Статья |

○ ○ ○ ○ ○ ○ ○

Транскрипции программы Один с сайта «Эхо Москвы». 2016 Июль - Декабрь — страница 161 из 271

В чём проблема? Поэт вообще выбирает себе ту лирическую позицию, того лирического героя, в которой ему комфортно. Я знал нескольких людей, в том числе очень талантливых поэтов, действительно талантливых, для которых была комфортной ситуация унижения — вот это ощущение, что весь мир их отвергает, что они никому не нужны, и ситуация проистекающего от этого озлобления, страшной мстительности, которая многих вдохновляет. В конце концов, а почему такой сенсацией XIX века были французские проклятые поэты, начиная с Бодлера? Потому что они как-то отказались от традиционного поэтического образа: эстетика безобразного, воспевание отвратительного и до известной степени, конечно, самоненависть. Таким своеобразным лирическим двойником Бодлера был его ровесник и человек, очень на него похожий даже внешне, — Некрасов. Просто в России социальная проблематика была более жгучей, поэтому некрасовская эстетика безобразного по большей части основана на проблемах социального реализма. Но при этом, конечно, отрицательный протагонист — вот это явление именно XIX столетия, когда поэт перестал быть хорошим, перестал нравиться себе.

Вот один хороший филолог, на которого я не могу, так сказать, сослаться, поскольку эта мысль в частном разговоре, а не напечатана, он сказал: «Пастернак всё время старался быть хорошим, а иногда это не нужно». С этим я согласен. Так вот, Сирано выбрал ту лирическую позицию (во всяком случае, тот Сирано, которого мы знаем по Ронсару, он сильно отличается от реального де Бержерака), он выбрал позицию быть несчастным. Это нормальная креативная позиция в любовной лирике, потому что любовная лирика, когда она становится слишком счастливой, начинает раздражать. Вот Кушнер даже с некоторой завистью написал:

Быть нелюбимым! боже мой!

Какое счастье быть несчастным!

Идти под дождиком домой

С лицом потерянным и красным.

○ ○ ○ ○ ○ ○ ○

Задание 1 |
Кого в статье называют лирическим двойником Бодлера?
Задание 2 |
Перенесите в JSON-список строк отрезок записей от строки, содержащей "Task: Open the silver dragon head thumbnail", до строки, содержащей "(x=43, y=246)", включительно. Каждой строке отведите свою позицию, пустые строки пропустите.
Записи никак не связаны со статьёй.

○ ○ ○ ○ ○ ○ ○

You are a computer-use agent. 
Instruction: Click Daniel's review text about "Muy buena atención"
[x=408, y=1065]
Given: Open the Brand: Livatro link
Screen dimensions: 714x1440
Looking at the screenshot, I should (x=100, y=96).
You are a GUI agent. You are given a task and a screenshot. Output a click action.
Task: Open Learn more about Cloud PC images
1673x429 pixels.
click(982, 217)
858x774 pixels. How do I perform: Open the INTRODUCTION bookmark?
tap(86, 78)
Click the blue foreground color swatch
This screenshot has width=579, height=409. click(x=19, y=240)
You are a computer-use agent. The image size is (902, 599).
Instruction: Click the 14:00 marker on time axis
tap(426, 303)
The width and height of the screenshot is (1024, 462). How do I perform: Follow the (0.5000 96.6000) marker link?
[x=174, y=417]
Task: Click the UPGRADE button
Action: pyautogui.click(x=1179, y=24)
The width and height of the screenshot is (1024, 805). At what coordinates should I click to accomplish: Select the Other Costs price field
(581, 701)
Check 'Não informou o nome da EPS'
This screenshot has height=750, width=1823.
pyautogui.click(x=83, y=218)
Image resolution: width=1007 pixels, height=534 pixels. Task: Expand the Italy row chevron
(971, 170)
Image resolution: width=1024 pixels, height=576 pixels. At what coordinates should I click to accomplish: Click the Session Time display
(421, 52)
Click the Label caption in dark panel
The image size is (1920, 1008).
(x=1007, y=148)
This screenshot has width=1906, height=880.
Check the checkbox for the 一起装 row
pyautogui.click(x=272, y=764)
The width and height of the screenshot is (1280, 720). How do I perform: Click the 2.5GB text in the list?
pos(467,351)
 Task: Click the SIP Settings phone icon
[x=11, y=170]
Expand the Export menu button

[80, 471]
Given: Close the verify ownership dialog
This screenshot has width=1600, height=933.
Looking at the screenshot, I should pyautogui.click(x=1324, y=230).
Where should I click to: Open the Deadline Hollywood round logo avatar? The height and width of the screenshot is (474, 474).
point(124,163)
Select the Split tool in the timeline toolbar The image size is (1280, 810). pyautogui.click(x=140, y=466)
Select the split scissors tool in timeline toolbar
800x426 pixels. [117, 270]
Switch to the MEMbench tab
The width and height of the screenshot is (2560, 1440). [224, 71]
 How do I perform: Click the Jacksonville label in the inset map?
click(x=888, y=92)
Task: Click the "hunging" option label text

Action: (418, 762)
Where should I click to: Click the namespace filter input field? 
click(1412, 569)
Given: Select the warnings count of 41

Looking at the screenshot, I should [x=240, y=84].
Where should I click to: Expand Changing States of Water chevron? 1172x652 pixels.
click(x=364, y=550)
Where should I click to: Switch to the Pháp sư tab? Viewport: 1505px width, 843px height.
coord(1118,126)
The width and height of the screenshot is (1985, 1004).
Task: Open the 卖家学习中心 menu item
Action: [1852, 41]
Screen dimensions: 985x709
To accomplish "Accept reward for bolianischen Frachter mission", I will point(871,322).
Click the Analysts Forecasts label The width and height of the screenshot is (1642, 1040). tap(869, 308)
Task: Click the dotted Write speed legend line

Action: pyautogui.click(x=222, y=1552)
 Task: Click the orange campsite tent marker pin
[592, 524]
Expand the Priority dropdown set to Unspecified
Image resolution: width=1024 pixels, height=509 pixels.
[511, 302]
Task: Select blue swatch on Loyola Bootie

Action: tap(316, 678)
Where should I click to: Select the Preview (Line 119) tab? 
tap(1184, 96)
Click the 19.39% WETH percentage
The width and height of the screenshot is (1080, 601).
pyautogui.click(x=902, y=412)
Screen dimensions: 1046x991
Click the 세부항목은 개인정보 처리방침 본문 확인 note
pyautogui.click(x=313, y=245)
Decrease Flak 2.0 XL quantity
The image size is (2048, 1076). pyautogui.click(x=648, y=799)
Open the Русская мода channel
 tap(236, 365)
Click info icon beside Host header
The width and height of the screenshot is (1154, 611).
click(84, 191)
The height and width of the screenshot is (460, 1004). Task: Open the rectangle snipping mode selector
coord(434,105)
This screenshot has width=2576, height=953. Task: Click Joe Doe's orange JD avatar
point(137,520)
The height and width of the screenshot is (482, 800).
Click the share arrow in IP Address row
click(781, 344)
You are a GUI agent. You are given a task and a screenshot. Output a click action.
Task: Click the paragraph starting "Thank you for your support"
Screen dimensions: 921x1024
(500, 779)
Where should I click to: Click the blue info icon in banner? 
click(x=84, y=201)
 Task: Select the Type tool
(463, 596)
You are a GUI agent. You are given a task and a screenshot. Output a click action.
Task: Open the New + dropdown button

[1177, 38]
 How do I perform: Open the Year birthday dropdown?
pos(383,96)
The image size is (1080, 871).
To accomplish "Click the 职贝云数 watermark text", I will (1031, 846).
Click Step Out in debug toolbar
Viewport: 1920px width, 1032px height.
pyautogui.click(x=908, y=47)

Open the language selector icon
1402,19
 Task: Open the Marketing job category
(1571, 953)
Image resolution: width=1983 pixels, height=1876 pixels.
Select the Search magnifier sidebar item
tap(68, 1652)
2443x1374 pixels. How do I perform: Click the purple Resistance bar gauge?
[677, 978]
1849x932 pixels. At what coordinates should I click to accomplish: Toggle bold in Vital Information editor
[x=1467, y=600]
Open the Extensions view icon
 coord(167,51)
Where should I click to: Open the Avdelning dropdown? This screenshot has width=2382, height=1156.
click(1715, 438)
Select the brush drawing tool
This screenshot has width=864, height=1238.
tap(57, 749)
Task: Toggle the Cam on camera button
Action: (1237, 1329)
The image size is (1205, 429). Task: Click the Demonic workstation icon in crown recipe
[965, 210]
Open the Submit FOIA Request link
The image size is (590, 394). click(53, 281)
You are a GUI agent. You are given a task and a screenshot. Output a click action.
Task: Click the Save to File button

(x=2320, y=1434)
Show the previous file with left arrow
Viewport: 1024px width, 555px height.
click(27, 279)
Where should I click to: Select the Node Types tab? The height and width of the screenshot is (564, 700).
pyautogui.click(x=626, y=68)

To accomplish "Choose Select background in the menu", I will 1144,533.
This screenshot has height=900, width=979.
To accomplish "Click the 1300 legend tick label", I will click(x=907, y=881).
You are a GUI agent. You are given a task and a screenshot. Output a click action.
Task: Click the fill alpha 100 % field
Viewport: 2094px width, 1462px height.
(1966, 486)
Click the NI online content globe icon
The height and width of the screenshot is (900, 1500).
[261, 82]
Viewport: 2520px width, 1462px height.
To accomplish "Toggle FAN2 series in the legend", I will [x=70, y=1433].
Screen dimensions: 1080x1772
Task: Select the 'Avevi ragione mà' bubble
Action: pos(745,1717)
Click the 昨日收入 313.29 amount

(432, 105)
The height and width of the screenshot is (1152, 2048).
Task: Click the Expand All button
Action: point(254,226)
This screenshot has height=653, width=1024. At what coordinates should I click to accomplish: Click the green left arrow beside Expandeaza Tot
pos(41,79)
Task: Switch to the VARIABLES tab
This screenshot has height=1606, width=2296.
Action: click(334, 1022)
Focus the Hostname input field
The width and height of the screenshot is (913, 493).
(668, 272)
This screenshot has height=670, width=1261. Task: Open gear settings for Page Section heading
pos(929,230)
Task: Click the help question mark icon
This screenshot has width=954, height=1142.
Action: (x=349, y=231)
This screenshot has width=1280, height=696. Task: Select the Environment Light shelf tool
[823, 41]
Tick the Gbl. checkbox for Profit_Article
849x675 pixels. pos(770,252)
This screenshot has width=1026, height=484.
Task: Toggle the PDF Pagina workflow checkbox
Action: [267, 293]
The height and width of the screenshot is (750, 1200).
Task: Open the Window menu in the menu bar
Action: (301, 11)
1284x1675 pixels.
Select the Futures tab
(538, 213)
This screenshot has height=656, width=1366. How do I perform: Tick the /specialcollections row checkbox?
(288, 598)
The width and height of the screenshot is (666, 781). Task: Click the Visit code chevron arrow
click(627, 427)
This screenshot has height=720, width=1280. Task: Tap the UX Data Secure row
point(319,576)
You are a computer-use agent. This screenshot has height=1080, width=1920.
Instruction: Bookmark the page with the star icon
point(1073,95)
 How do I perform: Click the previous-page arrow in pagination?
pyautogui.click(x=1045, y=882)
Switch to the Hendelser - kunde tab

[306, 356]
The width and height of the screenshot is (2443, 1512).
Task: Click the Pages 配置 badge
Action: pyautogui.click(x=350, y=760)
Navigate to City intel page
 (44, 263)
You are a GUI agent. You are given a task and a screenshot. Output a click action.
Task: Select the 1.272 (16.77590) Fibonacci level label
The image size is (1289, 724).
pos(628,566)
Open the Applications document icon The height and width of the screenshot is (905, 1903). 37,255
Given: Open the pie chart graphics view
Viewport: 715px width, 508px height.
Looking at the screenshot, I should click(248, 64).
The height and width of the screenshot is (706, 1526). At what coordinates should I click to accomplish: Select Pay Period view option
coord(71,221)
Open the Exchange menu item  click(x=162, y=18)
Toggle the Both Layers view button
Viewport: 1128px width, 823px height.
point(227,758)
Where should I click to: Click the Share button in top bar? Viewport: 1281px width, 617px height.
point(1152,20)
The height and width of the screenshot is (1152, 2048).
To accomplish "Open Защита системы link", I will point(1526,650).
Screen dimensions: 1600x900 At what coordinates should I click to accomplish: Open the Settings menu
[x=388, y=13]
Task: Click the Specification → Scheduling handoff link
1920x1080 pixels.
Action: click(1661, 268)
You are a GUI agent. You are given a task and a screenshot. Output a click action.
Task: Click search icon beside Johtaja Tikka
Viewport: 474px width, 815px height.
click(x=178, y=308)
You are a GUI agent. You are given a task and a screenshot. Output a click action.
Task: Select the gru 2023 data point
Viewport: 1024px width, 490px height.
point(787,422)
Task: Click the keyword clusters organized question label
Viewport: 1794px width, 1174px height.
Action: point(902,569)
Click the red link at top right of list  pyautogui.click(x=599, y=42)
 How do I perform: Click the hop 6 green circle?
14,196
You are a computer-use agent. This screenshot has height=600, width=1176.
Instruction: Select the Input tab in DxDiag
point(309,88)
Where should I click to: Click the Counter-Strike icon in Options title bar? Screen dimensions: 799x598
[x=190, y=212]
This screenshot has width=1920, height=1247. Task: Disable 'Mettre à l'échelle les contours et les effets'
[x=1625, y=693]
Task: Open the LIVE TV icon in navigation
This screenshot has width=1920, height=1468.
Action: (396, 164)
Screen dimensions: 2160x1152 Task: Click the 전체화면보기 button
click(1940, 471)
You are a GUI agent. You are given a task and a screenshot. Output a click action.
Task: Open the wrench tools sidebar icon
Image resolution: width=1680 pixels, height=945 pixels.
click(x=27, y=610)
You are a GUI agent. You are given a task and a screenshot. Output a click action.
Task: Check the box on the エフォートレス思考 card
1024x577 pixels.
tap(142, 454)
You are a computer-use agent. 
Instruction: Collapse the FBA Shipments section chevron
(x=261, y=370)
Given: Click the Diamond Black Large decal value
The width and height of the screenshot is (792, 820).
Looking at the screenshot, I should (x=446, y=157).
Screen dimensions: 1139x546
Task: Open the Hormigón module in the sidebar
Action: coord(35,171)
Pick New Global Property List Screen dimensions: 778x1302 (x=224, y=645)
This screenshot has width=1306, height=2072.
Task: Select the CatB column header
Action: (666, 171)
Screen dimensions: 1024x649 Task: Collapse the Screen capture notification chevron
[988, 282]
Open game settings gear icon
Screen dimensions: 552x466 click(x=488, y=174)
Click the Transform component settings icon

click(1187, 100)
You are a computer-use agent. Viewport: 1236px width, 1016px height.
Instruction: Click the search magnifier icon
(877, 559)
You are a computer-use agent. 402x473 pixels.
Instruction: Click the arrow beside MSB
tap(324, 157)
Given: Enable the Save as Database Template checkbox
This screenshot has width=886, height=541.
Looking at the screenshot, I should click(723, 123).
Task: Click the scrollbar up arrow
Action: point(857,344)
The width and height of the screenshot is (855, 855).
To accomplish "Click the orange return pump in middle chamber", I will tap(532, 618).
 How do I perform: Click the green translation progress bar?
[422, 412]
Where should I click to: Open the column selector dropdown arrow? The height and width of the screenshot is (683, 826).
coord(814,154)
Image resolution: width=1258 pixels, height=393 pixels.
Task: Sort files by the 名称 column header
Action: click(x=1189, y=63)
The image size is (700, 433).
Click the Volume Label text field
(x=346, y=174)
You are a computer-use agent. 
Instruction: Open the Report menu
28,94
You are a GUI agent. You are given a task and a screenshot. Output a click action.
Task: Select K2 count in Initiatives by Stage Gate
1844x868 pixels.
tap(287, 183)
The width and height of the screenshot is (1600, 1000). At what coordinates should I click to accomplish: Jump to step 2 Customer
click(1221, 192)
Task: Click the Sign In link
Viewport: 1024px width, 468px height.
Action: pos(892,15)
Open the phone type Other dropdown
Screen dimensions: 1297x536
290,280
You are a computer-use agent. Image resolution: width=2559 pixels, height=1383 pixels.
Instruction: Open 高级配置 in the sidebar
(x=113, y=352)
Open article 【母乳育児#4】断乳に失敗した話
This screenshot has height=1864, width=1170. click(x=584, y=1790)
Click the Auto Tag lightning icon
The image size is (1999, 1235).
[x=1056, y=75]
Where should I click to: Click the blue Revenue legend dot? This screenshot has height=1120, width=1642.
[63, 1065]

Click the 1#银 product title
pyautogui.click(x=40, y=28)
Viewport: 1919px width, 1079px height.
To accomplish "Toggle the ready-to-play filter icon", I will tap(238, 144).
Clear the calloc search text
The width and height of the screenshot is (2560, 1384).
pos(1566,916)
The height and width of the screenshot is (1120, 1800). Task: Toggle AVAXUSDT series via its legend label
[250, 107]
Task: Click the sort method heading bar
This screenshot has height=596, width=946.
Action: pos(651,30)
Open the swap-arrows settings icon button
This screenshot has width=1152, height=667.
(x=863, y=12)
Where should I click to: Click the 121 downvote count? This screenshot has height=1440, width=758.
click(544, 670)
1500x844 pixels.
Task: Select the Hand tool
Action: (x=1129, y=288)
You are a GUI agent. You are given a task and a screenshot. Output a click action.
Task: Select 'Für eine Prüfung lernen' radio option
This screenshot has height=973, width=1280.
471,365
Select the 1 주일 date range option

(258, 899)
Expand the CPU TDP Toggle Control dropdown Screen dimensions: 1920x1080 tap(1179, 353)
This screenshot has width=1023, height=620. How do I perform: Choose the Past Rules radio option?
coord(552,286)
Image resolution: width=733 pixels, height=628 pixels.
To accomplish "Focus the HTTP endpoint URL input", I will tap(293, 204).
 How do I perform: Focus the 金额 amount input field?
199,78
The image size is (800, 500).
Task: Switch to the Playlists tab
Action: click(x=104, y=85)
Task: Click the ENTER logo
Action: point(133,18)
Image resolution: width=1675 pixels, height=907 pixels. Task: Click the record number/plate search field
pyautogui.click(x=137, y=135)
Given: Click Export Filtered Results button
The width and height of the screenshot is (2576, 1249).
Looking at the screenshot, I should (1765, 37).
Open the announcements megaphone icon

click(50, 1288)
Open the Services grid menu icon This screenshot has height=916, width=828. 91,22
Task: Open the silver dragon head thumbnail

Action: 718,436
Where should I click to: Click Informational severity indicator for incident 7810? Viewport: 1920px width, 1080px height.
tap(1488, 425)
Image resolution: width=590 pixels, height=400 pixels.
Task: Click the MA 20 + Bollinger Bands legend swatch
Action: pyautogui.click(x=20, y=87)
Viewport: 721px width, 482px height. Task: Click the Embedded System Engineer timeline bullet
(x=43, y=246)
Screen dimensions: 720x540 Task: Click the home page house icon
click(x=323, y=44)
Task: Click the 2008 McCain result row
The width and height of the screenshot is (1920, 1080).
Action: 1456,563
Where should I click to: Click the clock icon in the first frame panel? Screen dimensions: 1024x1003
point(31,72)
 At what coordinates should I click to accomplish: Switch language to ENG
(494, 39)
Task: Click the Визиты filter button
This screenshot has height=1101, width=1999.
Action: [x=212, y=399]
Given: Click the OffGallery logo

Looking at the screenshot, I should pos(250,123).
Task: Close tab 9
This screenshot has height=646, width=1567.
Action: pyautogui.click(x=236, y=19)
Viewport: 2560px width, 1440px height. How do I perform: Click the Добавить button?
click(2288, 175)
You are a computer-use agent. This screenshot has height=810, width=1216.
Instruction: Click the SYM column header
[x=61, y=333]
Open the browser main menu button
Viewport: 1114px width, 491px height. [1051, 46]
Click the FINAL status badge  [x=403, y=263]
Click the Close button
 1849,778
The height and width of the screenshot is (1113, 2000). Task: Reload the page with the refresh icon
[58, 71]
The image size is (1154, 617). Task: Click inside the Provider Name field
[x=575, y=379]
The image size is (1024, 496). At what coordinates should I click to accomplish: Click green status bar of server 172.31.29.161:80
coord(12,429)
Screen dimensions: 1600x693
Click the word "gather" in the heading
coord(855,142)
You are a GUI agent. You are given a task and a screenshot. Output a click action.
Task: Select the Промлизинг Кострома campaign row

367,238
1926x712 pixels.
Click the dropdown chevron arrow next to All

○ ○ ○ ○ ○ ○ ○

Ответ 1 |
Некрасова.

Ответ 2 |
[
  "Task: Open the silver dragon head thumbnail",
  "Action: 718,436",
  "Where should I click to: Click Informational severity indicator for incident 7810? Viewport: 1920px width, 1080px height.",
  "tap(1488, 425)",
  "Image resolution: width=590 pixels, height=400 pixels.",
  "Task: Click the MA 20 + Bollinger Bands legend swatch",
  "Action: pyautogui.click(x=20, y=87)",
  "Viewport: 721px width, 482px height. Task: Click the Embedded System Engineer timeline bullet",
  "(x=43, y=246)"
]